Reproduce the material below word for word, leaving out the pictures.
# Start of EXTRACTED ENTRIES
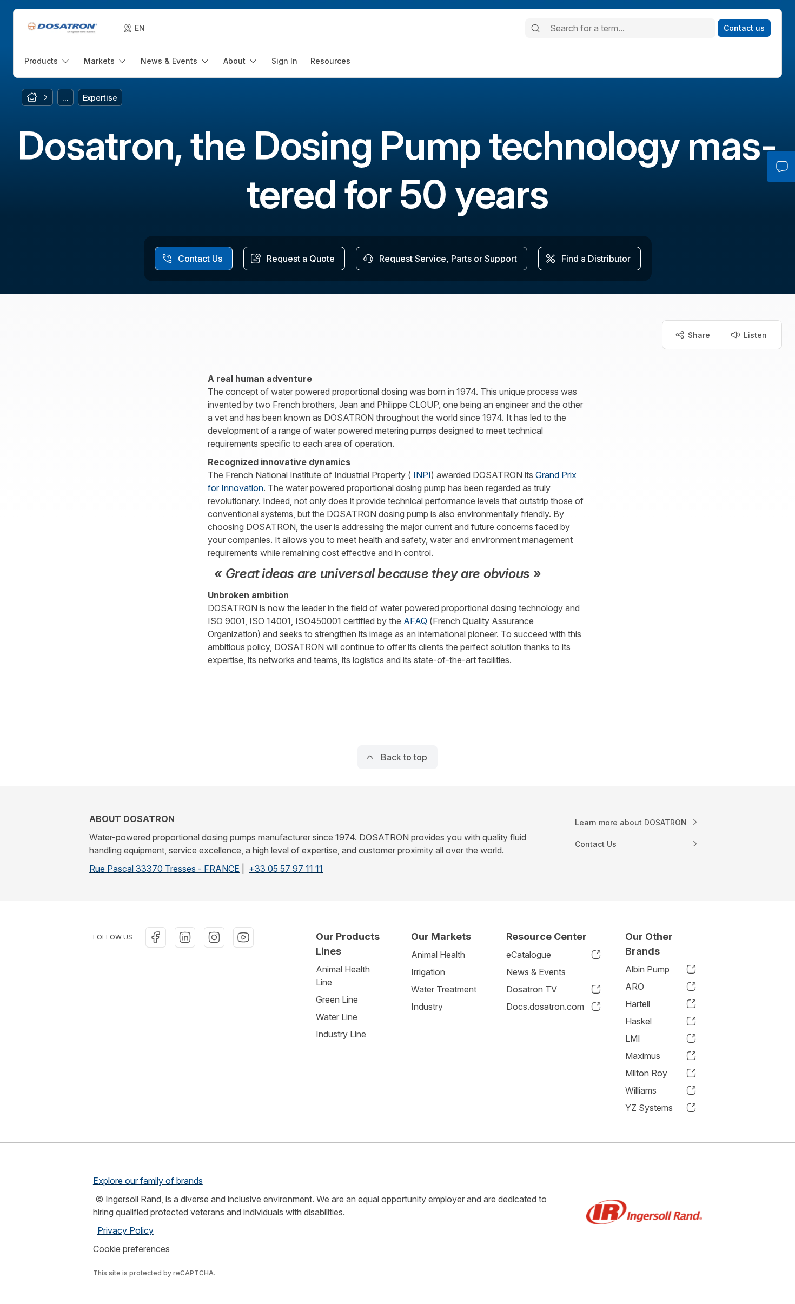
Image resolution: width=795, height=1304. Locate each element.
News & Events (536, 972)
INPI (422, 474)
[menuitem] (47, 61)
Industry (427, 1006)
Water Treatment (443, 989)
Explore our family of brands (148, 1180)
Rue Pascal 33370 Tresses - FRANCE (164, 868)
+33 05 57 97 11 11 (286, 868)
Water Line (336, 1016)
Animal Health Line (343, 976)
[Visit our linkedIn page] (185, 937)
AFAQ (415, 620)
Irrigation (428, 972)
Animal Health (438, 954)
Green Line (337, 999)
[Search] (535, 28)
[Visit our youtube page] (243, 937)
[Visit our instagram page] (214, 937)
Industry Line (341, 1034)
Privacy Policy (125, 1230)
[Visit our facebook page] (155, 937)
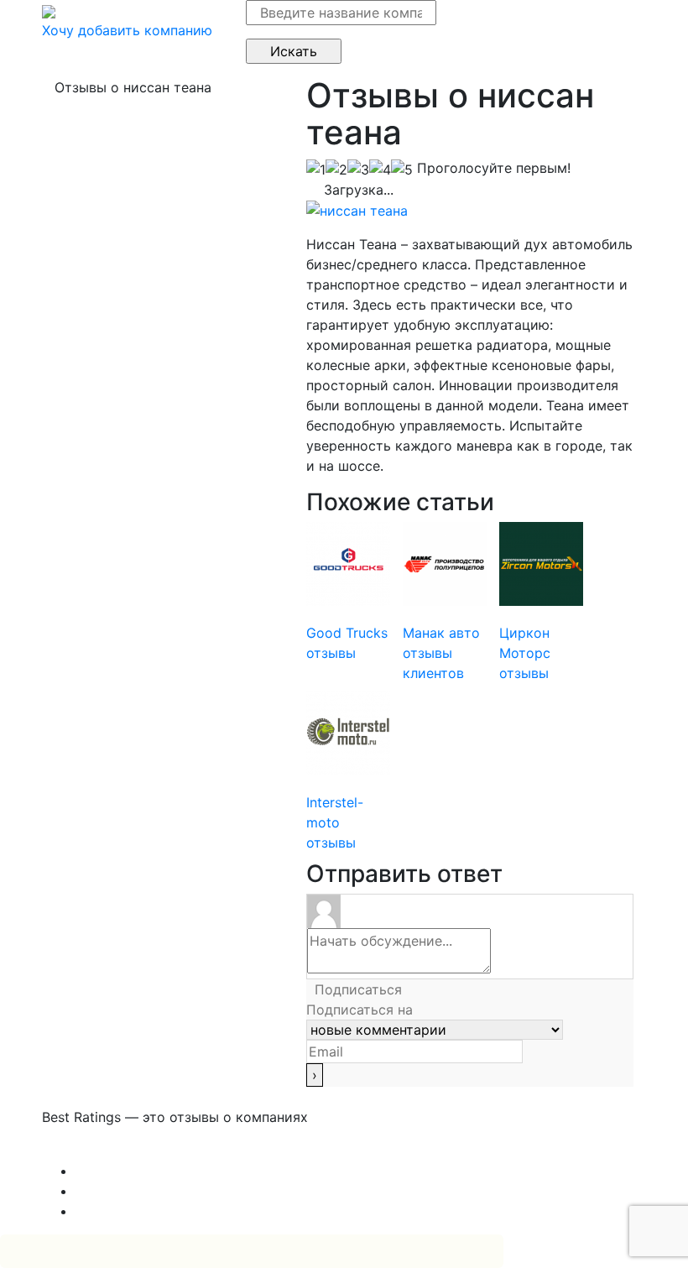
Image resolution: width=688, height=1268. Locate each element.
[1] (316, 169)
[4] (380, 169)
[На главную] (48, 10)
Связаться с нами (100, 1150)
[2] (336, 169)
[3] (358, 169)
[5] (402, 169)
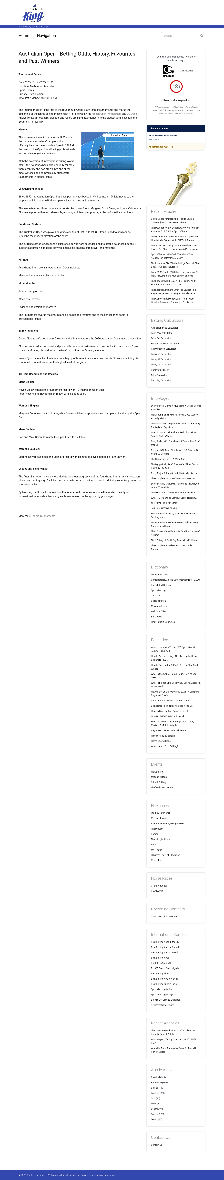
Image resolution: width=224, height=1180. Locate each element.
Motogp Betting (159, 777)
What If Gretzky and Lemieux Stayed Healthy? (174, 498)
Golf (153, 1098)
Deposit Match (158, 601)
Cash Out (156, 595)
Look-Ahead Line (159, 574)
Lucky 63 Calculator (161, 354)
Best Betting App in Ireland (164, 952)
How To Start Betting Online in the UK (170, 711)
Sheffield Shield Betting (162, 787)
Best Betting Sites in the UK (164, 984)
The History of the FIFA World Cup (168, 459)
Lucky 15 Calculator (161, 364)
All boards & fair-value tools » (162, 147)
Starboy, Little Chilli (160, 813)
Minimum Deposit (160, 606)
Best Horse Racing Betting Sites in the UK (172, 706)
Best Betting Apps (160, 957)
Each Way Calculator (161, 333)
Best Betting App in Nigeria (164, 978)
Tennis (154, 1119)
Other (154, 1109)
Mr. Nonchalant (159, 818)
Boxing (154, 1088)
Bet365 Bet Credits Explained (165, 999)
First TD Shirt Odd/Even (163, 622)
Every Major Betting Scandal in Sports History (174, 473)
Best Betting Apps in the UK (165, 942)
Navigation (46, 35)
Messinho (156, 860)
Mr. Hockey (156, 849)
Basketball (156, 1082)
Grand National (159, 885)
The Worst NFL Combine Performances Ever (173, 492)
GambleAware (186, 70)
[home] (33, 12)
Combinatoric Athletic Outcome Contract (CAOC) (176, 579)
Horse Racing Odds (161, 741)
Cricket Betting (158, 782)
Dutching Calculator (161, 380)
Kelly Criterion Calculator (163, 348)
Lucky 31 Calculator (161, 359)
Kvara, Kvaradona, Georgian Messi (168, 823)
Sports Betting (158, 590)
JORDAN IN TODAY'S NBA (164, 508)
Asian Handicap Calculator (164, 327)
# End of EXTRACTED ENTRIES
● **THE SOLUTION**:
Image resolution: width=795, height=1304. Locate each element.
News & Events (536, 972)
INPI (422, 474)
[menuitem] (47, 61)
Industry (427, 1006)
Water Treatment (443, 989)
Explore our family of brands (148, 1180)
Rue Pascal 33370 Tresses - FRANCE (164, 868)
+33 05 57 97 11 11 (286, 868)
Water Line (336, 1016)
Animal Health Line (343, 976)
[Visit our linkedIn page] (185, 937)
AFAQ (415, 620)
Irrigation (428, 972)
Animal Health (438, 954)
Green Line (337, 999)
[Search] (535, 28)
[Visit our youtube page] (243, 937)
[Visit our instagram page] (214, 937)
Industry Line (341, 1034)
Privacy Policy (125, 1230)
[Visit our facebook page] (155, 937)
Image resolution: width=688, height=1268. Locate each element.
[1] (316, 169)
[4] (380, 169)
[На главную] (48, 10)
Связаться с нами (100, 1150)
[2] (336, 169)
[3] (358, 169)
[5] (402, 169)
Image resolution: width=224, height=1180. Locate each element.
Motogp Betting (159, 777)
What If Gretzky and Lemieux Stayed Healthy? (174, 498)
Golf (153, 1098)
Deposit Match (158, 601)
Cash Out (156, 595)
Look-Ahead Line (159, 574)
Lucky 63 Calculator (161, 354)
Best Betting App in Ireland (164, 952)
How To Start Betting Online in the UK (170, 711)
Sheffield Shield Betting (162, 787)
Best Betting Sites in the UK (164, 984)
The History of the FIFA World Cup (168, 459)
Lucky 15 Calculator (161, 364)
All boards & fair-value tools » (162, 147)
Starboy, Little Chilli (160, 813)
Minimum Deposit (160, 606)
Best Horse Racing Betting Sites in the UK (172, 706)
Best Betting Apps (160, 957)
Each Way Calculator (161, 333)
Best Betting App in Nigeria (164, 978)
Tennis (154, 1119)
Other (154, 1109)
Mr. Nonchalant (159, 818)
Boxing (154, 1088)
Bet365 Bet Credits Explained (165, 999)
First TD Shirt Odd/Even (163, 622)
Every Major Betting Scandal in Sports History (174, 473)
Best Betting Apps in the UK (165, 942)
Navigation (46, 35)
Messinho (156, 860)
Mr. Hockey (156, 849)
Basketball (156, 1082)
Grand National (159, 885)
The Worst NFL Combine Performances Ever (173, 492)
GambleAware (186, 70)
[home] (33, 12)
Combinatoric Athletic Outcome Contract (CAOC) (176, 579)
Horse Racing Odds (161, 741)
Cricket Betting (158, 782)
Dutching Calculator (161, 380)
Kelly Criterion Calculator (163, 348)
Lucky 31 Calculator (161, 359)
Kvara, Kvaradona, Georgian Messi (168, 823)
Sports Betting (158, 590)
JORDAN IN TODAY'S NBA (164, 508)
Asian Handicap Calculator (164, 327)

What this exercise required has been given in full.